When investigations are underway, especially with VAT, it is often forgotten to do the VAT annual adjustment. Partly exempt businesses are required to review the VAT paid over the previous 12 months and make an annual adjustment.

So, what should you be doing to maximise your claim?

One of the basic VAT rules is that you can’t reclaim VAT on purchases which you use to make exempt sales. But some expenses, essentially overheads such as premises and IT costs, may be used in the process of making exempt and vatable sales. This is known as residual VAT and you are entitled to reclaim a portion of it.

HMRC’s standard method for working out reclaimable residual VAT involves comparing the value of your exempt and vatable sales in each VAT period. For example, if your vatable sales for a quarter were £200,000 and your exempt sales were £50,000 then you are entitled to reclaim 20% of the residual VAT.

Having made a quarterly calculation of the residual VAT you can reclaim, you’re not quite out of the woods. Remember that for the return period which includes 31st March you are required to repeat the calculation for a 12 month period. If this shows a difference compared with the VAT you actually reclaimed, which will almost always be the case, you will have to account for it in your next VAT return. This might mean paying or reclaiming more VAT – either way the annual adjustment must be made.

Tip of the day

To avoid the need to relatively small adjustments the rules including a de minimis limit. If the total VAT in the period that relates to exempt supplies (including the claimable proportion of the residual tax) is less than £625 per month on average, and not more than 50% of the total VAT you paid on purchases, you can reclaim it in full.

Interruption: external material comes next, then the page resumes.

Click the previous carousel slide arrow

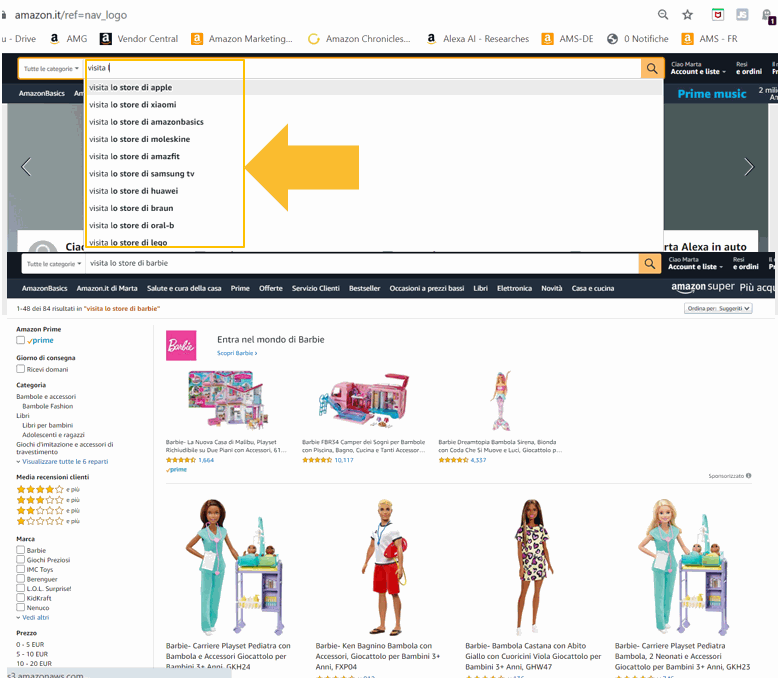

Don’t forget to check for excluded transactions. Some should be excluded from your calculations of reclaimable residual VAT. These are easily overlooked in your quarterly returns so make sure you pick them up when calculating your annual adjustment.

So, when working out the value of your exempt and vatable supplies leave out the following:

  1. Sales of capital items – for example vans, cars and other machinery – unless your business is of course selling them.
  2. Some types of incidental supplies such as those relating to the sale of land or financial services transactions.

Making your annual adjustments calculation is the perfect time to consider whether using a so called special method, instead of the standard method, which might allow you to reclaim more residual VAT. A special method can use any formula to work out the reclaimable residual VAT as long as it produces a fair and reasonable result.

Hope you find this useful when you next deal with your VAT as this is one of the things that HMRC pick up on very early in the investigation.